I am trying to make sense of an example of 3NF decomposition using the 4-step algorithm mentioned by Ullman here, but I'm not understanding what my lecturer is doing with the last step (or, worse, I'm not understanding the algorithm itself).

I realize this is a bit of a newbie question, but I did all the googling but couldn't find anything illuminating and I've been sitting here scratching my head for a few hours now.

Now,

the algorithm in question is:

1. Find a canonical cover F_c for F
2. For each FD X->Y in F_c create a relation with schema XY
3. Eliminate a relation if its schema is a subset of another
4. If none of the schemas created so far contains a key or R add a relation schema containing a key of R.

Now, the example my lecturer gave us starts with

 R<A,B,C,D,E,F>
 CE->A, C->D, A->B, D->BE, B->F, AD->CF

Fc is shown to be

C->A, C->D, A->B, D->B, D->E, B->F, AD->C

and the keys are C and AD.

All's well until now.

Now we apply step 2 of the algorithm.

We have:

R_i:    A,B   |   D,B,E  |   F,B    |   C,D,A   |   A,D,C
     ---------+----------+----------+-----------+-----------
F_i    A->B   |   D->B,  |   B->F   |   C->D    |   AD->C
              |   D->E   |          |   C->A    |

Now this is were it gets ugly.

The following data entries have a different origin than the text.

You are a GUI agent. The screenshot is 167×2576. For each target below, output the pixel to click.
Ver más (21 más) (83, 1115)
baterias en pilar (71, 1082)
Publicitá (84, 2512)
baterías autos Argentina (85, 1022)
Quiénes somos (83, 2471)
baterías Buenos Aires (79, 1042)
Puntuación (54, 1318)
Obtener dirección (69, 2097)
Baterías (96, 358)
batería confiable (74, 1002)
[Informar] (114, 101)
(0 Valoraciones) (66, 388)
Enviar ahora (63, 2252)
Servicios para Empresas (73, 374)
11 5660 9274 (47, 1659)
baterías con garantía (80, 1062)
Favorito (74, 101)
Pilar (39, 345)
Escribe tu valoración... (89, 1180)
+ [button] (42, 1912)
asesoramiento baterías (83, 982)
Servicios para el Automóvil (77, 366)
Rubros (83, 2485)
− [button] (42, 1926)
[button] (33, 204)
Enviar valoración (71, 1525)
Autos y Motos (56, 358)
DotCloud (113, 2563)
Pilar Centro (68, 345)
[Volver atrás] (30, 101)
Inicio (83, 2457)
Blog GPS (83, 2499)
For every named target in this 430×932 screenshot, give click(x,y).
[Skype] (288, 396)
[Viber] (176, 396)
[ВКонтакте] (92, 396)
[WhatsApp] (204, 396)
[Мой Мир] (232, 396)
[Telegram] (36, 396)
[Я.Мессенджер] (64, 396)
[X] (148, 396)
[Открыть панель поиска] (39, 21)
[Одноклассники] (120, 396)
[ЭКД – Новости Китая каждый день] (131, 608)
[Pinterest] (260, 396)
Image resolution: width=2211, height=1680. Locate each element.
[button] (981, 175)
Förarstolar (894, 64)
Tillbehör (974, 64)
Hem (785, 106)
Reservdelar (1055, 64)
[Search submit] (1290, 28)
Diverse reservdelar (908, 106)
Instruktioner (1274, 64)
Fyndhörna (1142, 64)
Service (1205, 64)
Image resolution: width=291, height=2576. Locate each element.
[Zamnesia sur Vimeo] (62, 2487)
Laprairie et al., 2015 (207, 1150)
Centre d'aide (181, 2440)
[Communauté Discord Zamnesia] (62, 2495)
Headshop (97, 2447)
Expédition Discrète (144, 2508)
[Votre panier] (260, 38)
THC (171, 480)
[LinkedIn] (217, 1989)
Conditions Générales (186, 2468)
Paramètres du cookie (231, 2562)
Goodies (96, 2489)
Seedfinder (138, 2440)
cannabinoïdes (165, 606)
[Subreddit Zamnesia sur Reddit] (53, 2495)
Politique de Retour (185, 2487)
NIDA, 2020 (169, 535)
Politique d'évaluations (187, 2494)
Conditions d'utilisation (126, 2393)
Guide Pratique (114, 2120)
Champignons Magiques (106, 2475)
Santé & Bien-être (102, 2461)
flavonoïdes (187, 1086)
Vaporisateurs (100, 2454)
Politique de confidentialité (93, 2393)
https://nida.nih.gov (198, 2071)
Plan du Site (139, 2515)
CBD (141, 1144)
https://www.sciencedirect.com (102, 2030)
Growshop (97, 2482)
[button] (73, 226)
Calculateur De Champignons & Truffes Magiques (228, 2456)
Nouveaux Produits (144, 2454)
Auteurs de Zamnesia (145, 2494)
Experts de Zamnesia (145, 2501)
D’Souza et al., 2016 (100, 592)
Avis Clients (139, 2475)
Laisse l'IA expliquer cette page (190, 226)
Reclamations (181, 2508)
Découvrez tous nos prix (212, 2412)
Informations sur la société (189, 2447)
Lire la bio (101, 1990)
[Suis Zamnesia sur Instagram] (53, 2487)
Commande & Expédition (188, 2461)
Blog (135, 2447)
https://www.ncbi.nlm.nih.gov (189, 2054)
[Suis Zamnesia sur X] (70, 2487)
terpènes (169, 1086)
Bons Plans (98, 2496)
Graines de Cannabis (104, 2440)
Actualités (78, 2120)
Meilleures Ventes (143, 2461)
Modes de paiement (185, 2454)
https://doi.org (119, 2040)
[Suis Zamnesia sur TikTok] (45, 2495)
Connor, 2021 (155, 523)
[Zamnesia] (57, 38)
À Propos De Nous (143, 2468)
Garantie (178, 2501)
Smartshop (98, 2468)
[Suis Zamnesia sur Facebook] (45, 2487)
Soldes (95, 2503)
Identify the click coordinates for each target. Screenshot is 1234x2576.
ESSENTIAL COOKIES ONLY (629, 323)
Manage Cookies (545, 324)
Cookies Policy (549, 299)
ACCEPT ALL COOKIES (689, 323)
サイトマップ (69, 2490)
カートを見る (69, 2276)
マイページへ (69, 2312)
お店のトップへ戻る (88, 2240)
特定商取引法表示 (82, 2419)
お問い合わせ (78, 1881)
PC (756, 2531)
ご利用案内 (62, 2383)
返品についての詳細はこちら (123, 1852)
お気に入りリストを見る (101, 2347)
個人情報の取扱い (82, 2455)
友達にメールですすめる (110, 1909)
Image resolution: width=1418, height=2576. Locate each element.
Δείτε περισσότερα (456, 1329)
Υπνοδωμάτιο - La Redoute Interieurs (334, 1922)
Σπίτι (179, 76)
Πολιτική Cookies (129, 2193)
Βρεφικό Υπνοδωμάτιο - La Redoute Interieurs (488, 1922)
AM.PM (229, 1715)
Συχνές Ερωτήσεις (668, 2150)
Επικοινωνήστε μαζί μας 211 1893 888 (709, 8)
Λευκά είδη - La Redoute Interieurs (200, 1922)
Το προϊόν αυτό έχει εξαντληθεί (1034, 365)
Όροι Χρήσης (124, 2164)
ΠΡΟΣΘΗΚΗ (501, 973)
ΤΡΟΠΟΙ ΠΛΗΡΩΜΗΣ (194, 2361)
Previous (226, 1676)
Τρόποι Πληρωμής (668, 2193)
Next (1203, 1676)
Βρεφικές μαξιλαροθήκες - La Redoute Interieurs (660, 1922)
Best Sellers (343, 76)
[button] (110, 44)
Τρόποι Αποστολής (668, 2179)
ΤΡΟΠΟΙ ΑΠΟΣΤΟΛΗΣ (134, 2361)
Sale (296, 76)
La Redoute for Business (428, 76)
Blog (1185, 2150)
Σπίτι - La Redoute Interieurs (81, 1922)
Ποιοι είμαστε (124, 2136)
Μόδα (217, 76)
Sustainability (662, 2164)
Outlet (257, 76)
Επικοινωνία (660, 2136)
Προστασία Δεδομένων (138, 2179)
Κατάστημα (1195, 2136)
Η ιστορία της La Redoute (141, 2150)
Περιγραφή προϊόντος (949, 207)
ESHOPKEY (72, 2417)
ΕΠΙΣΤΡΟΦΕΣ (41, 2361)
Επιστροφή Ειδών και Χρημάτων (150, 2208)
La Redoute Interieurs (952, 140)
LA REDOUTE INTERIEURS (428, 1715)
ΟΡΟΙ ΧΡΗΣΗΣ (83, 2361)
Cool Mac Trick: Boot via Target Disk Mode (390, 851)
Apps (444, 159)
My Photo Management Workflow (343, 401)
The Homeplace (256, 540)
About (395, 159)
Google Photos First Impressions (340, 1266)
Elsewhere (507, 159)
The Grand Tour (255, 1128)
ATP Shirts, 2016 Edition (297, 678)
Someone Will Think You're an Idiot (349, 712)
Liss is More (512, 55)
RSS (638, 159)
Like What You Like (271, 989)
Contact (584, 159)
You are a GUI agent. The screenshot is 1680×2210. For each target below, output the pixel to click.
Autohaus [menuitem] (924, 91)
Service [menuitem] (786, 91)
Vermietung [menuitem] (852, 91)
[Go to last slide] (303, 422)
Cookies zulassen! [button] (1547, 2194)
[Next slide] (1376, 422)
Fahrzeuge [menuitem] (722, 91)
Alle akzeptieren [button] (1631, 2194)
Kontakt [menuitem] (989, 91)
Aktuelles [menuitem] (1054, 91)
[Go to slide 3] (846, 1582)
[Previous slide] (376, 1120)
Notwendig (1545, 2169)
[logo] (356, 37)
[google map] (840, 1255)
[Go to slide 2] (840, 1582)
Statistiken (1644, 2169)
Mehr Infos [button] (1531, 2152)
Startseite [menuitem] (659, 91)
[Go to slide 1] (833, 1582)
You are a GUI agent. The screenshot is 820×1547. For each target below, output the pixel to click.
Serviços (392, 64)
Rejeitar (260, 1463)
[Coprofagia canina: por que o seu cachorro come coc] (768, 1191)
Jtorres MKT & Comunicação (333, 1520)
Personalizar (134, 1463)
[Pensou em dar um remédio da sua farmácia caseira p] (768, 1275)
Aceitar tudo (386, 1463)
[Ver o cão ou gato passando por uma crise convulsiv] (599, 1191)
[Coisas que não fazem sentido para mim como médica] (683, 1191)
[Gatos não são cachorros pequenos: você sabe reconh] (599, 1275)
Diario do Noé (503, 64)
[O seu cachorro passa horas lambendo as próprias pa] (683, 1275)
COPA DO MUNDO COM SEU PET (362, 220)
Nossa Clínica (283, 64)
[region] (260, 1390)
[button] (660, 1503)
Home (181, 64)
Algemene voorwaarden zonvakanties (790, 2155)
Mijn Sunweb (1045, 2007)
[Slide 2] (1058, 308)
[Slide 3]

The lecturer remarks that the fifth one, R_5 is a subset (a trivial subset, say I) of the fourth and proceeds to... "merge" them, leaving us with

R_i:    A,B   |   D,B,E  |   F,B    |   C,D,A   
     ---------+----------+----------+-----------
F_i    A->B   |   D->B,  |   B->F   |   C->D    
              |   D->E   |          |   C->A    
              |          |          |   AD->C   - - - - - notice this!

Notice how AD->C popped up in F_4.

The question is simply: why?

Why didn't he remove the fifth column altogether?

Is he applying step 3 of the algorithm? But it only instructs to eliminate the offending schemas, it doesn't say anything about adding dependencies to other schemas.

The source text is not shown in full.